Masaccio na ścianach kaplicy
Brancacciego we Florencji namalował intrygującą scenę wygnania z Raju
pierwszych rodziców. Zdruzgotani utratą szczęśliwości, pełni wstydu i
zasklepienia w sobie wchodzą na drogę cierpień; namacalnie wyczuwamy to
napięcie emocjonalne – opowiedziane pędzlem artysty: bezradność, wstrząs,
samotność, drżenie, łzy, strach. Odtąd życie pierwszej ludzkiej wspólnoty będzie
spękane niczym skamieniała ziemia, zroszone łzami wygnania. Ta droga prowadzi
ich jednak do następnej sceny; malarz nie kończy wizji na tej dramatycznej
narracji. Jesteśmy już na brzegu jeziora Genezaret, Chrystus wśród uczniów i
początek misji Kościoła. Masaccio z teologiczną precyzją odzwierciedla myśl św.

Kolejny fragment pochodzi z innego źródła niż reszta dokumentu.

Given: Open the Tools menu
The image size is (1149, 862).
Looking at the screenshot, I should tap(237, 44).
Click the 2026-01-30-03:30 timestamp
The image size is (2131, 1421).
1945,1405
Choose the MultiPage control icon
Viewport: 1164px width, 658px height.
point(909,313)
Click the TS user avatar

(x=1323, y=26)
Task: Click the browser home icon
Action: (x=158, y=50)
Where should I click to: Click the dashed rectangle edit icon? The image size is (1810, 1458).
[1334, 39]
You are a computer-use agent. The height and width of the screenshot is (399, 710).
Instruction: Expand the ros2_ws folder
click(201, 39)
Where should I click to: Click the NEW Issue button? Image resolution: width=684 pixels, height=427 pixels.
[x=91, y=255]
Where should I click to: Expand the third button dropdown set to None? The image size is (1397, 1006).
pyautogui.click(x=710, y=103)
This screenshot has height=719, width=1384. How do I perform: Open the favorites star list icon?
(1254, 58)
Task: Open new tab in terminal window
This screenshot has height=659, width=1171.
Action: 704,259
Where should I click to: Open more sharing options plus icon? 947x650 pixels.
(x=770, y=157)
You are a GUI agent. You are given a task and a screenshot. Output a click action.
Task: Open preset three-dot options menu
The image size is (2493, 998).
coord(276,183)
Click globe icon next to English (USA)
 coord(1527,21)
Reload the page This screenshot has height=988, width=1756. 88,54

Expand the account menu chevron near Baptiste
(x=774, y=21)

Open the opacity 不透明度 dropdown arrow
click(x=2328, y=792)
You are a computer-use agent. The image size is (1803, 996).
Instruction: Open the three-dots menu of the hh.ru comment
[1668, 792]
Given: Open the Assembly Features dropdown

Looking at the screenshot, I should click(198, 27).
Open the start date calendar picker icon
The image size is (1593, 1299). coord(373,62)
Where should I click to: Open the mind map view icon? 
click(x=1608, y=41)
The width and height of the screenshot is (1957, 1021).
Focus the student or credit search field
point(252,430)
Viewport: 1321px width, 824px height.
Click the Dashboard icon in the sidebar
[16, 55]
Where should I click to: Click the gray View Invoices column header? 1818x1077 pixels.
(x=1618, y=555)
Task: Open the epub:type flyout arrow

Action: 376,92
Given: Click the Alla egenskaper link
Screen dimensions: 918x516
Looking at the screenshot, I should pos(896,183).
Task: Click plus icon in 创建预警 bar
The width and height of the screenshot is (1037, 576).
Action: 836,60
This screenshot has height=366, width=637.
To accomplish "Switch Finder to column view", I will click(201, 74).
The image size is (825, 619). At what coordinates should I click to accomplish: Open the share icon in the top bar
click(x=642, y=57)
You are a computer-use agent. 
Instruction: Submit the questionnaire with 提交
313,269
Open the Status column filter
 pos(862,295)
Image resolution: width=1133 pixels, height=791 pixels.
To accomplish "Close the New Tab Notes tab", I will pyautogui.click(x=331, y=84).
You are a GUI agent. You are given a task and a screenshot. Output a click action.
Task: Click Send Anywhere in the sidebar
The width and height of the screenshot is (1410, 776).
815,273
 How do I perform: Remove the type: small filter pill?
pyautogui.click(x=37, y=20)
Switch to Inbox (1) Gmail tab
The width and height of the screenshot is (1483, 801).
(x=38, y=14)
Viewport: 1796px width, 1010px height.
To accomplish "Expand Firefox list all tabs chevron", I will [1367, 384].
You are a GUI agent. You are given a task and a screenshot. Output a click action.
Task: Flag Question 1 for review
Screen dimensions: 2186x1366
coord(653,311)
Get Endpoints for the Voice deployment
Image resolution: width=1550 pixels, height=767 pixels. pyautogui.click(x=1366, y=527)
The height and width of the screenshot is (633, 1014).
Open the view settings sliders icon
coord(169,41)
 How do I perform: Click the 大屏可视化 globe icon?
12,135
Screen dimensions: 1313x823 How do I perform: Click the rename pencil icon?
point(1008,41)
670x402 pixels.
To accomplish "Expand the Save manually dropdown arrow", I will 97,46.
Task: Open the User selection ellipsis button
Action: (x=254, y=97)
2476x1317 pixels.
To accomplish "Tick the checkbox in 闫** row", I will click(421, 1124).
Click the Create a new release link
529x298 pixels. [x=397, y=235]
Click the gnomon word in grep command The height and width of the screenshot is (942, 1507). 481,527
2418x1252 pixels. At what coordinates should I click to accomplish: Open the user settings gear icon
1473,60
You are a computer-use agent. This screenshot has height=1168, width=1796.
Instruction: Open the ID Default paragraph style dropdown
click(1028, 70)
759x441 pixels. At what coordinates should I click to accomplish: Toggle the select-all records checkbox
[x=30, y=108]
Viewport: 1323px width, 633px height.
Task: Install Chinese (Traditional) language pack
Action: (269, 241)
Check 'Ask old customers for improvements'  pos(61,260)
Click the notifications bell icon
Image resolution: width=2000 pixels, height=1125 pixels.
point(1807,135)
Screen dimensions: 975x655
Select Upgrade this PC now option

Pawła w kontraście dwóch postaci: pierwszego Adama, który zerwał relację z
Bogiem i wszedł w grzech- naznaczając nim historię ludzkości, i Nowego Adama,
który przyniósł miłość rehabilitującą grzeszny stan i otwierającą na powrót
Bramy Raju. Mamy tu wyraźny obraz stworzenia i odkupienia. Przesłanie tych
sekwencji malarskich jest proste- Bóg nie przestał kochać człowieka. Nie
porzucił go, nie strącił w otchłań rozpaczy. Dlatego ikonografia
chrześcijańskiego Wschodu ukazuje Nowego Adama jako zstępującego do ciemnej
czeluści podziemnego świata i uwalniającego z demonicznych okowów niewoli Adama
i Ewę. Chrystus głosi niewolnikom Ewangelię zbawienia: „Skruszyłeś odwieczne
rygle wiążące niewolników.” Wychodząc z grobu historii, unicestwia piekło i
przywraca stan edenicznej harmonii. „Na wielu ikonach Chrystus niesie drewniany
krzyż, na którym umarł, i w ten sposób uświadamia chrześcijanom o drzewie, z którego
Adam i Ewa zerwali zakazany owoc” (O’Collins). Wyzwoleni prarodzice prefigurują
wszystkich ludzi odkupionych drogocenną krwią Baranka. „Chrystus Mesjasz, jest
nie tylko Odkupicielem, który skreślił zapis dłużny i obmywa nas ze wszystkich
grzechów- pisał D. Hildebrand- jest On także dawcą nowego, Boskiego życia,
które ma nas całkowicie przemienić i uczynić „nowymi ludźmi”. Mamy zatem
przyjść do Chrystusa i pozwolić się przeobrazić, zagarnąć miłości uzdrawiającej
i wskrzeszającej, która niczym pulsujący gejzer bije dla nas. Jedyne co należy
zrobić to stać się z Nim jedno. Zakończę mądrym żydowskim opowiadaniem. Na łożu
śmierci zapytano rabina, jak myśli- jak to będzie w królestwie Bożym ? Będący
już u schyłku życia mędrzec zaczął się chwilę zastanawiać. Następnie odparł: „Naprawdę,
nie wiem. Ale jedno wiem. Gdy się tam znajdę, Bóg nie spyta: „Dlaczego nie
byłeś Mojżeszem ?”- ani: „Dlaczego nie byłeś królem Dawidem ?” On mnie zapyta: „Dlaczego
nie byłeś rabbim Zuschą ?” Każdy z nas może odnaleźć w Bogu swoje życie, tak
jak kiedyś Bóg będzie chciał w nas odnaleźć Siebie. „Przyjdźcie do Mnie wszyscy
!”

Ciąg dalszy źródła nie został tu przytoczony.